Journal of the Korean Society of Food Science and Nutrition
/
v.30
no.4
/
pp.747-759
/
2001
The sanitary status of 264 restaurants was investigated to develop a program of sanitary education at restaurants for improving sanitary levels of restaurant and consumers’ food safety. This investigation was performed through direct interviews on general items and sanitations for employees, facilities, equipments and food treatment. The restaurants are grouped into four different types according to the food served: Korean style food, Japanese style raw fish, roasted ribs, and western style food.
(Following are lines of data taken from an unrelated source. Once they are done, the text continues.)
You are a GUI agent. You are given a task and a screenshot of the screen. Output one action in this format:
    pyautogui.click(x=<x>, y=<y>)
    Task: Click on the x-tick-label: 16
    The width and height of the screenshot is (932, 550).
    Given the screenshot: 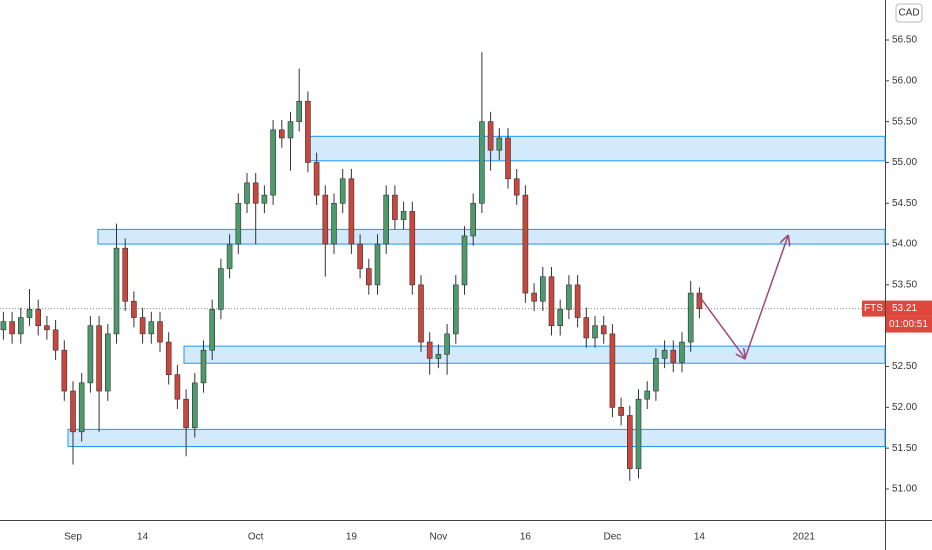 What is the action you would take?
    pyautogui.click(x=526, y=538)
     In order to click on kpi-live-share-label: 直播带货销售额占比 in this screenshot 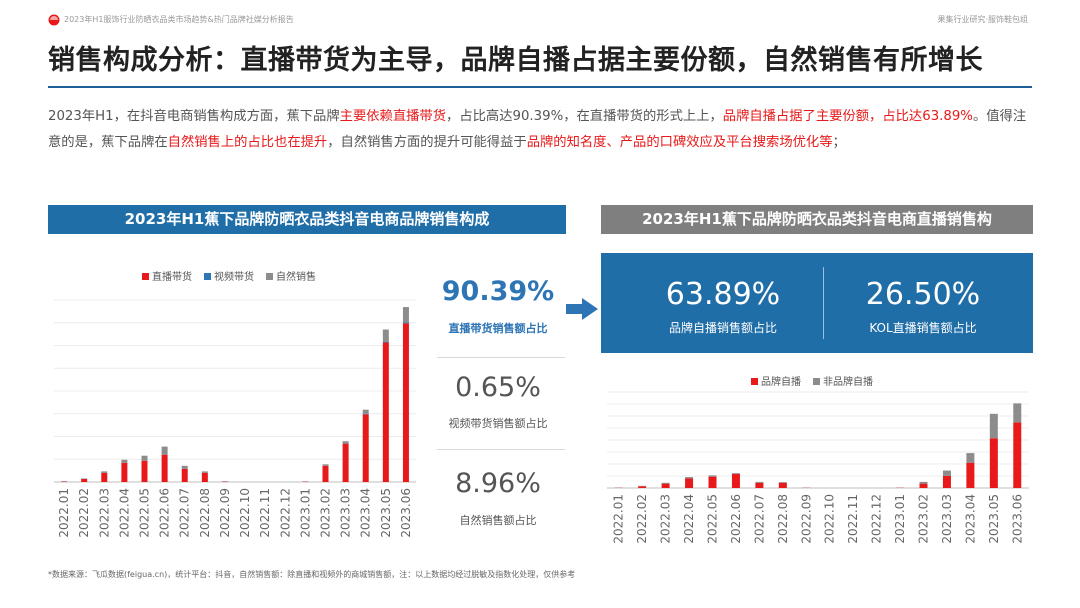, I will do `click(498, 328)`.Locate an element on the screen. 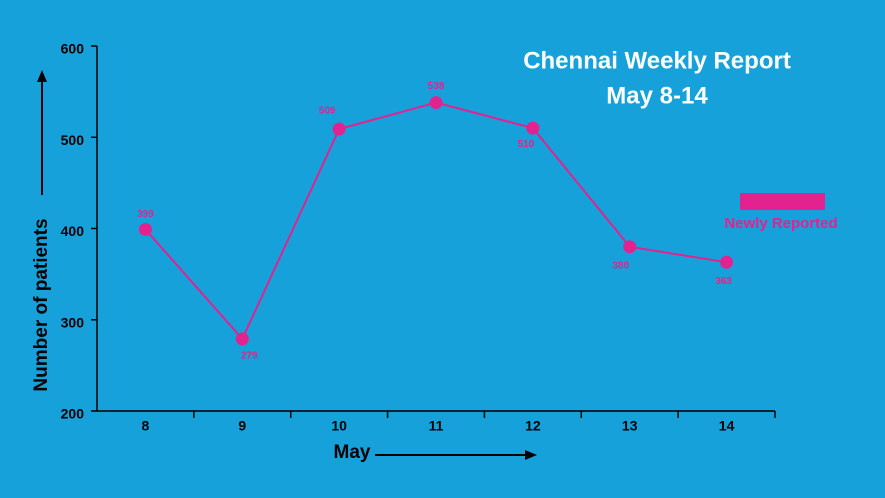  x-tick-label: 13 is located at coordinates (630, 426).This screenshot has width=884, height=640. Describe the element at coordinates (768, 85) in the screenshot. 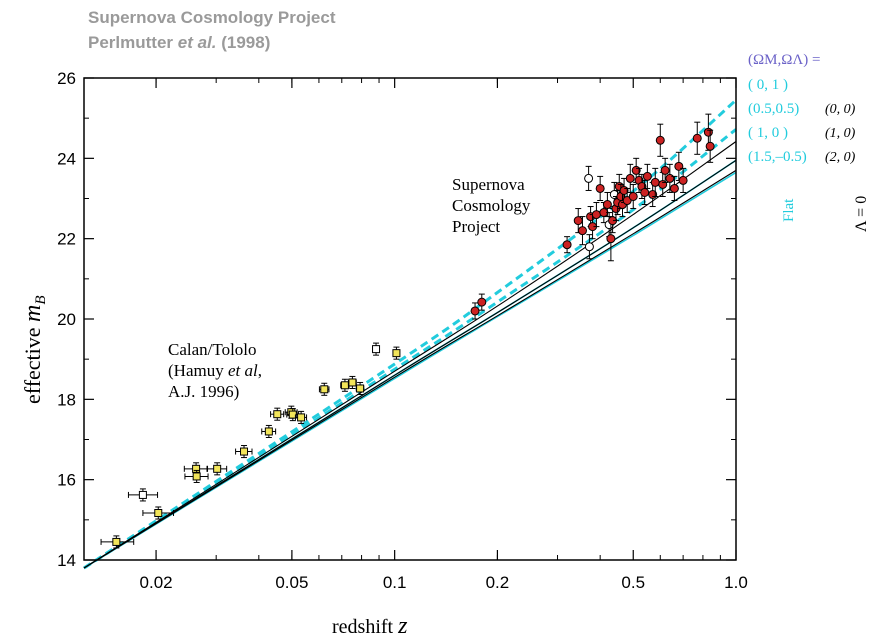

It is found that sanitary education for employees are conducted at 66.5% of the total restaurants. The highest percentages are obtained by Korean style food restaurants (83.1%) and the lowest by western style food restaurants (55.6%).Washing facilities for employees are equipped at only 66.8% of the total restaurants. In the personal sanitation, 96.6% of the employees wash their hand after touching a dirty stuff, 77.5% after touching money and 57.1% after using telephone. It is also revealed that during food preparation shoes, overgarments, and caps are worn by 58.5%, 55.5%, and 20.6% of the employees, respectively. 73.5% of the restaurants are equipped with dish storages facilities while only 59.2% of restaurants have sterilizers for dishes. Also, chopping boards are sterilized more than once a week by 74.8% of them and knives everyday by 71.6%, 15.4% of restaurants sterilize their knives only once a week. 56.8% of restaurants check temperatures of the refrigerators and 26.2% of restaurants do not even sterilize the refrigerators. 31.8% of restaurants sterilize the kitchens with sodium hopochlorite after cooking. 93.3% of the restaurants store the raw food and the cooked foods separately. 49.8% of the restaurants refroze thawed food and 19.4% of the restaurants reuse leftovers. The frozen foods are thawed at room temperature by 49.4% of the total restaurants and 66.7% of the roasted rib restaurants.